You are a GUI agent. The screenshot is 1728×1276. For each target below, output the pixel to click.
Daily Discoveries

#####

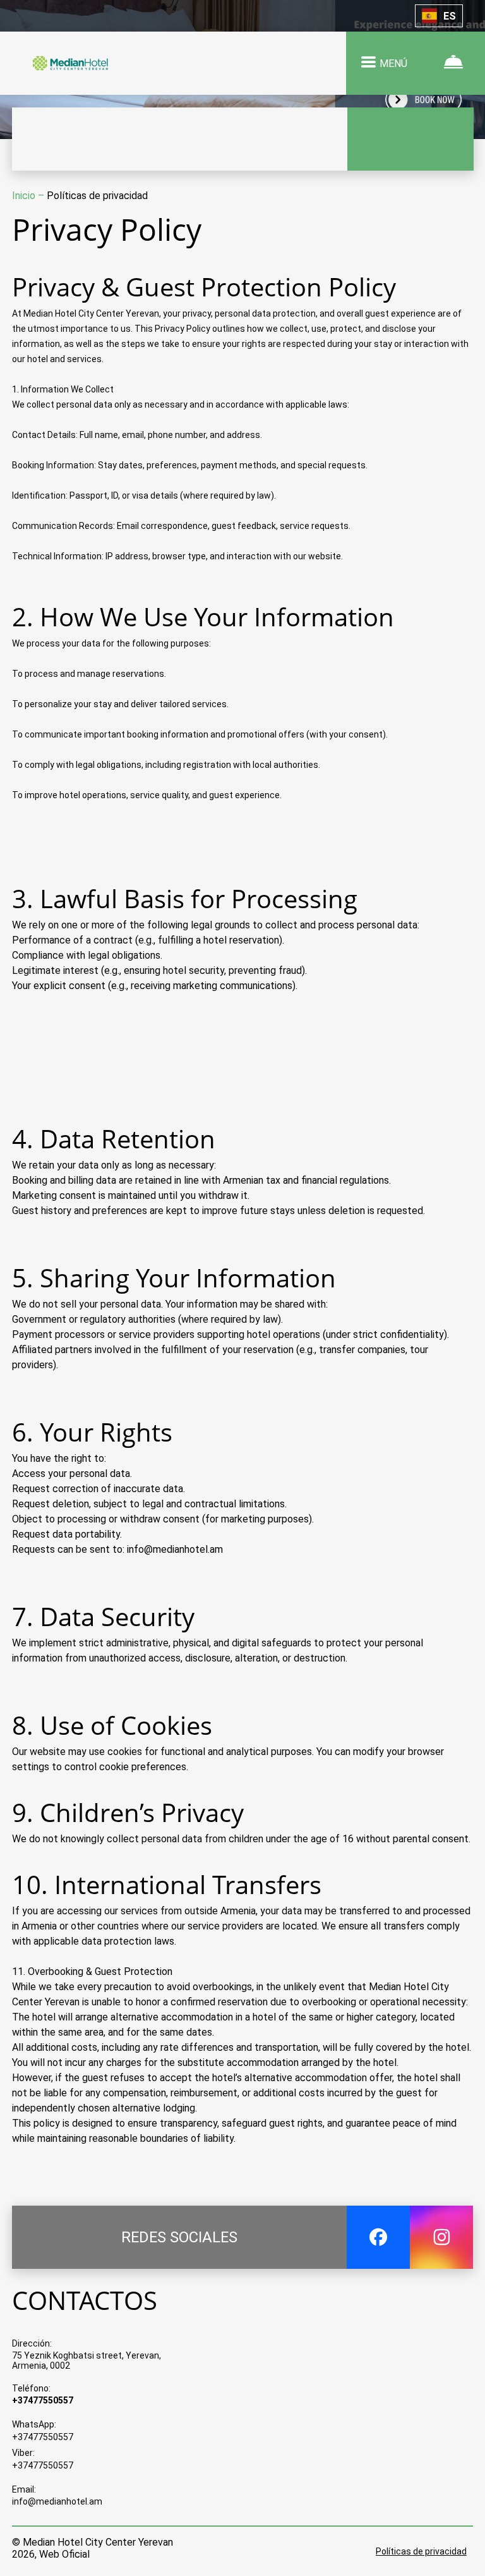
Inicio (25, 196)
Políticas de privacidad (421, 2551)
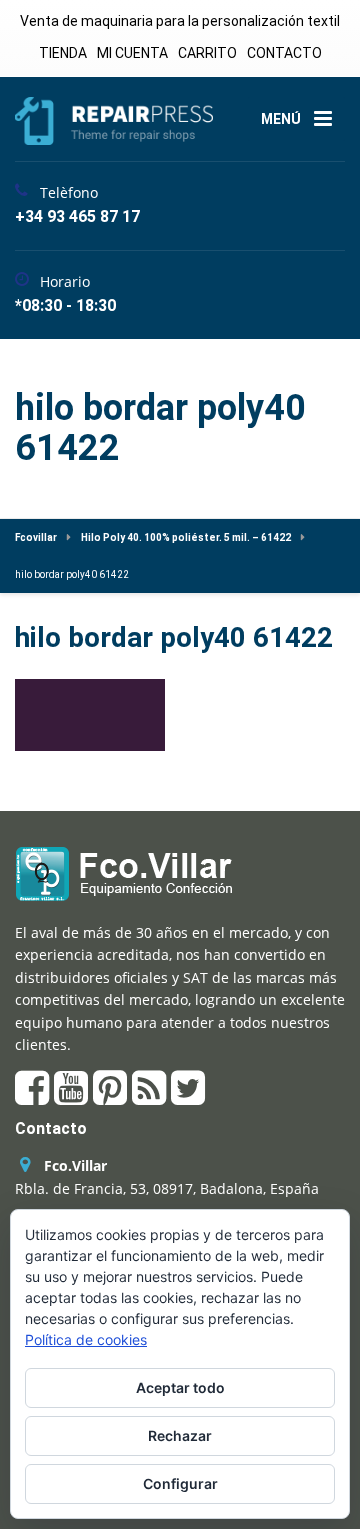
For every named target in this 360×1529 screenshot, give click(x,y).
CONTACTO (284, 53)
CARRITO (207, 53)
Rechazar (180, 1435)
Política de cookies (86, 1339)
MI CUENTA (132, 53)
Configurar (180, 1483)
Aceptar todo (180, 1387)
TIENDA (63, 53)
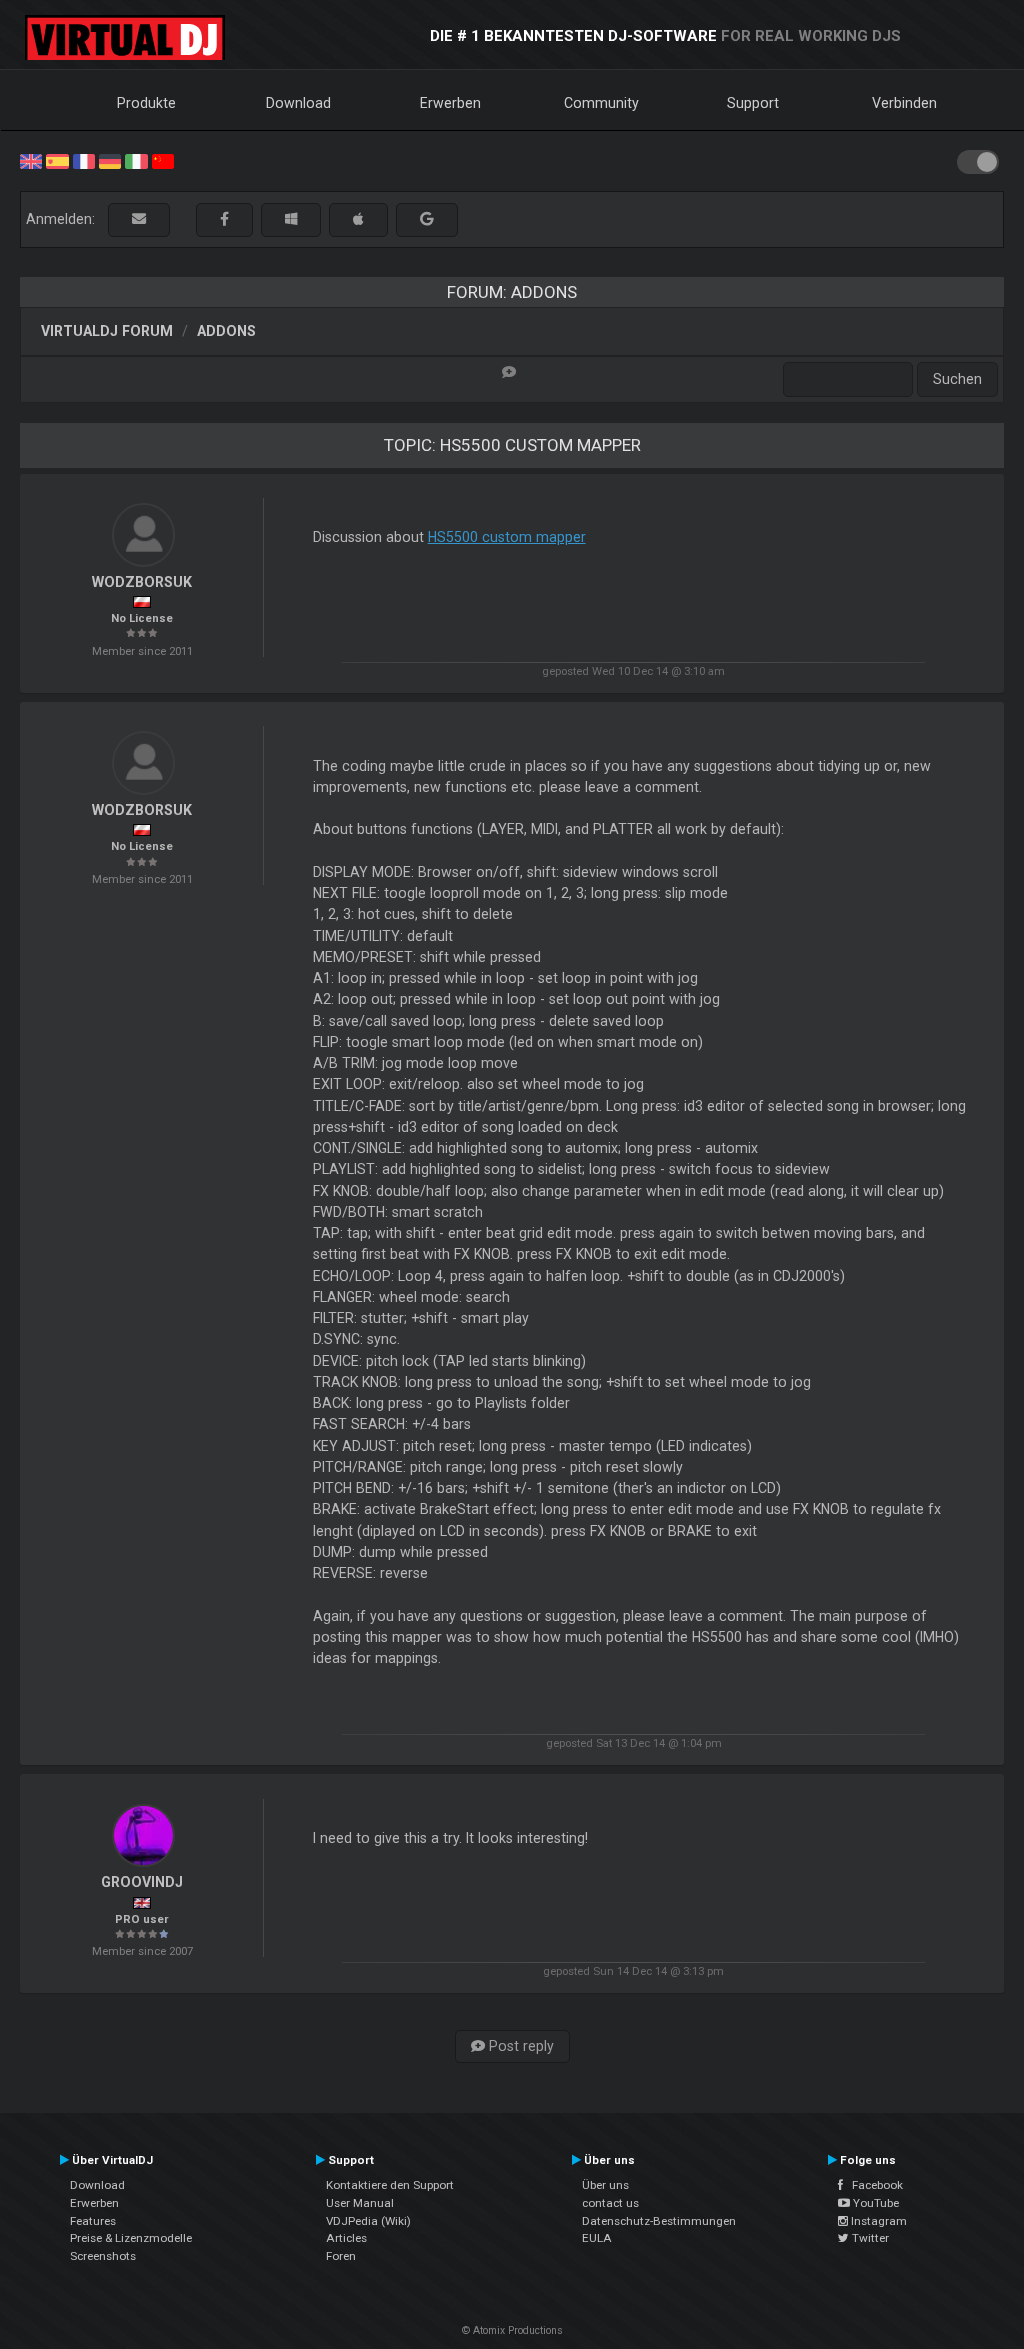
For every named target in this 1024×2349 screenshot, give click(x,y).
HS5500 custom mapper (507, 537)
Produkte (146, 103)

#####

*WHAT IS EXPECTED*:
Leaving each picture behind, please give again exactly the lines above from the one with "For every named target in this 360×1529" through the one with "Produkte (146, 103)", both included, and no others.

*EXERCISE RESULT*:
For every named target in this 360×1529 screenshot, give click(x,y).
CONTACTO (284, 53)
CARRITO (207, 53)
Rechazar (180, 1435)
Política de cookies (86, 1339)
MI CUENTA (132, 53)
Configurar (180, 1483)
Aceptar todo (180, 1387)
TIENDA (63, 53)
For every named target in this 1024×2349 screenshot, give click(x,y).
HS5500 custom mapper (507, 537)
Produkte (146, 103)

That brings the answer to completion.